It will probably take government officials, developers, and the courts a while to determine exactly how far federal protection for wetlands and waters extends after the Supreme Court’s decision this week in Rapanos v. United States and a companion case, Carabell v. Army Corps of Engineers. Justice Kennedy’s controlling opinion requires that the federal government show a “significant nexus” between a wetland and a navigable lake, river, or stream before the government can prohibit the wetland’s destruction. This is a new requirement, and wetlands are linked to navigable waters in enough permutations that it will take years to determine how much, if at all, this ruling reduces the coverage of the Clean Water Act. But if the environmental impacts of the case are a bit fuzzy, the consequences for federalism are clear, and they are promising.

Under the leadership of Chief Justice Rehnquist, a closely divided Supreme Court reworked significant areas of constitutional law with the professed purpose of protecting the dignity and authority of the states, while frequently disregarding the views expressed by the states in these cases. Chief Justice Rehnquist and Justices Scalia, Thomas, Kennedy, and O’Connor were often called the “five friends of federalism” for their role in striking down federal laws that they thought infringed upon state prerogatives. Most notably, in an important 2000 ruling, these five justices struck down an important section of the Violence Against Women Act over the objection of 36 states, leading Justice Souter to quip in dissent that the states “will be forced to enjoy the new federalism whether they want it or not.” But this week in Rapanos and Carabell, two of the original five friends, Justices Scalia and Kennedy, split dramatically in their discussion of what federalism is all about. Justice Scalia’s plurality opinion would have taken the disregard for the views of the states to an absurd new level, while Justice Kennedy broke ranks and took the views expressed by the states to heart. For now, Justice Kennedy’s views will control the direction of the Court. That is a very good thing.

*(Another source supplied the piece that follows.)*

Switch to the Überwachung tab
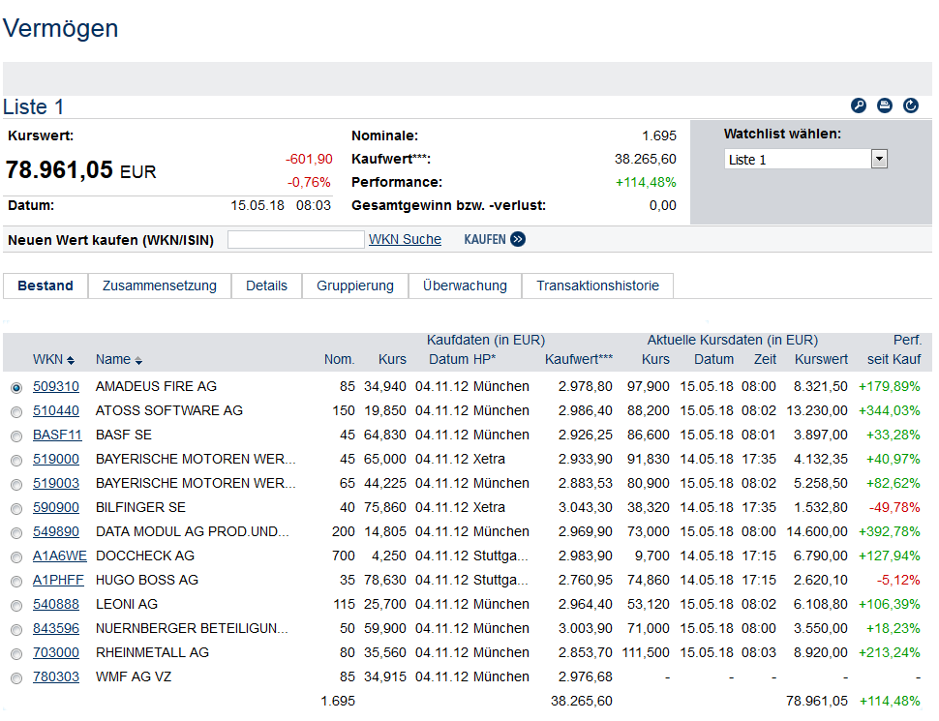This screenshot has height=721, width=939. (465, 285)
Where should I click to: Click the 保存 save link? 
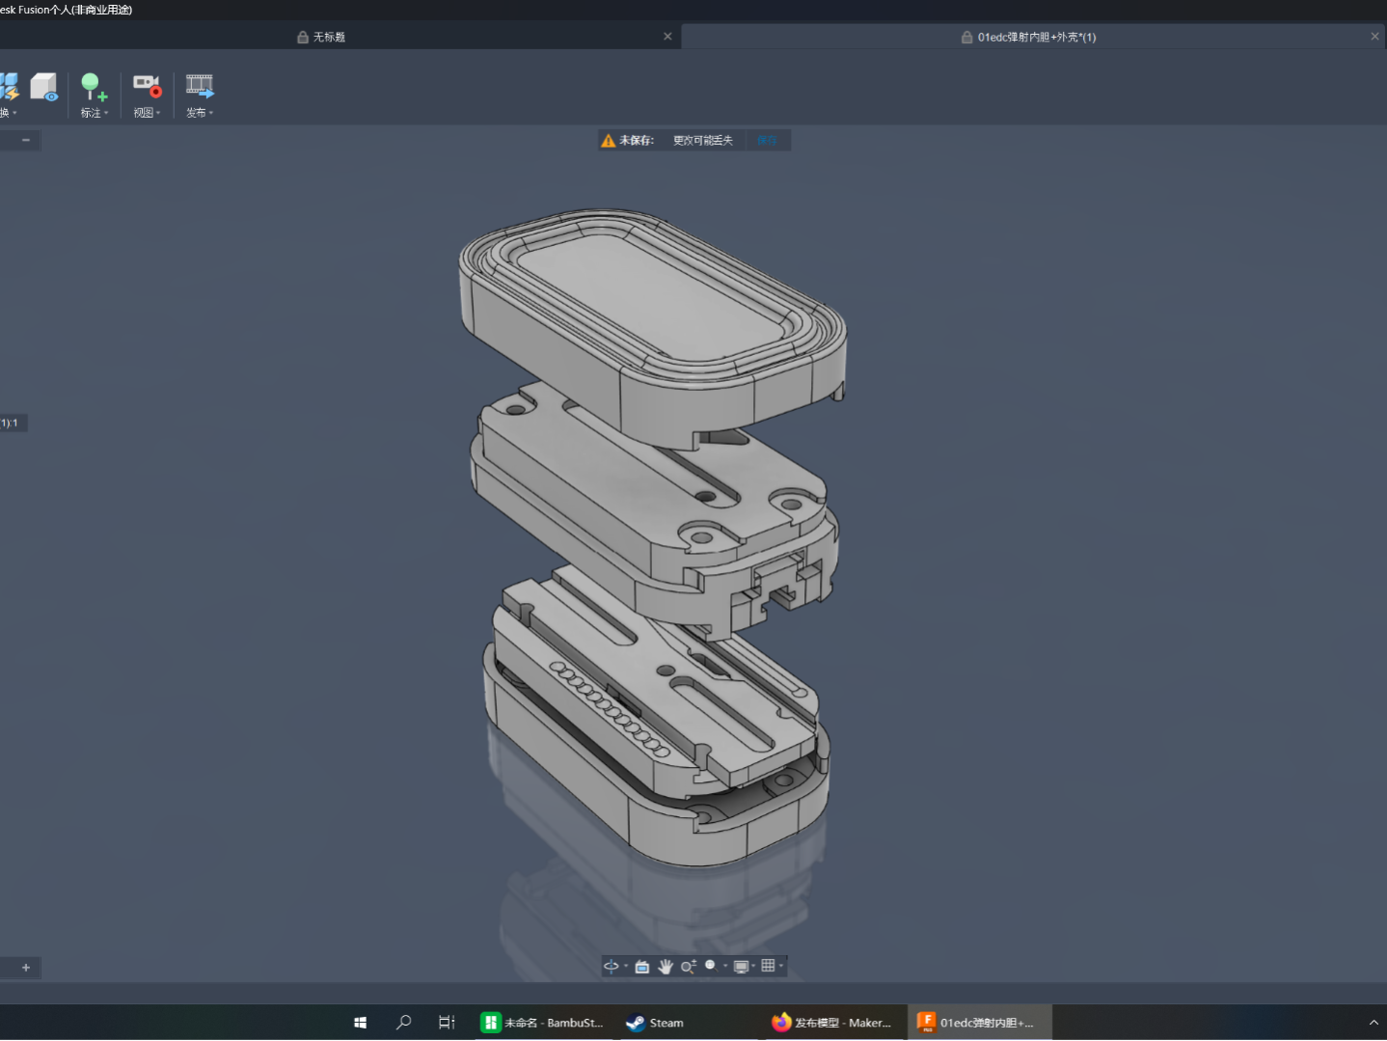[767, 140]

In establishing a federal system, the Framers sought to allocate government power in a way that best serves the needs of “we the people”: They wanted a federal government strong enough to solve problems that states could not adequately address on their own; and they also wanted to protect the role of states as a level of government closer to the people that could serve as an engine of governmental innovation. The Framers had the right idea. Over the years, for example, we have come to see that most land use planning and zoning decisions can and should be made at the state and local levels, but that the federal government must play a more central role in environmental protection.

Briefs filed by water pollution control officials and the attorneys general for 33 states and the District of Columbia in Rapanos explain why a strong federal role in protecting clean water is necessary. Water pollution is a classic example of a problem that bedevils states but that states cannot solve on their own. Just about every state sits downstream from another. New Jersey’s strict wetlands regulations cannot protect New Jersey’s rivers, lakes, and streams from pollution that originates in New York. Kansas City’s drinking-water supply originates in headwaters in Nebraska, far from the reach of Kansas legislators or regulators. And the Gulf states are powerless to stop runoff from fertilized fields in Indiana and Iowa from flowing down the Mississippi and creating a vast dead zone in the Gulf of Mexico.

In his plurality opinion in Rapanos and Carabell, Justice Scalia dismisses these arguments, and suggests rather nastily that the states are really trying to “shift to another entity controversial decisions disputed between politically powerful, rival interests.” In other words, the states simply want to avoid making hard decisions. But the briefs filed by the state attorneys general and water pollution officials explain in detail why each individual state can’t solve its pollution problems by acting alone. Justice Scalia simply ignores what these briefs have to say, declaring in the face of clear evidence to the contrary that “it is not clear that the state and local conservation efforts that the [Clean Water Act] explicitly calls for are in any way inadequate for the goal of preservation [of wetlands].”

But because the Court split 4-1-4 in Rapanos, it is Justice Kennedy’s opinion that represents the “law” that must be followed by lower courts. Fortunately, Kennedy rejects this head-in-the-sand approach to federalism. Kennedy endorses the argument that the “[Clean Water] Act protects downstream States from out-of-state pollution that they cannot themselves regulate.” The practical problems states face inform Kennedy’s legal analysis: “In most cases,” Kennedy writes, “regulation of wetlands that are adjacent to tributaries and possess a significant nexus with navigable waters will raise no serious constitutional or federalism difficulties.” He adds that “the possibility of legitimate Commerce Clause and federalism concerns in some circumstances does not require the adoption of an interpretation that departs in all cases from the Act’s text and structure.”

Kennedy’s Rapanos opinion, read in conjunction with his support of robust federal Commerce Clause power in last year’s Gonzales v. Raich case upholding federal drug laws (in which Kennedy joined Justice Stevens’s majority opinion), suggests that Justice Kennedy is distancing himself from the effort, led by the late Chief Justice Rehnquist, to impose strict new limits on congressional Commerce Clause authority. At the very least, his latest opinion indicates that he is willing to listen to the states to determine how to balance the need for federal power with the desire to encourage state innovation. In light of the direction that the Court was moving in during much of the Rehnquist era, this represents real progress.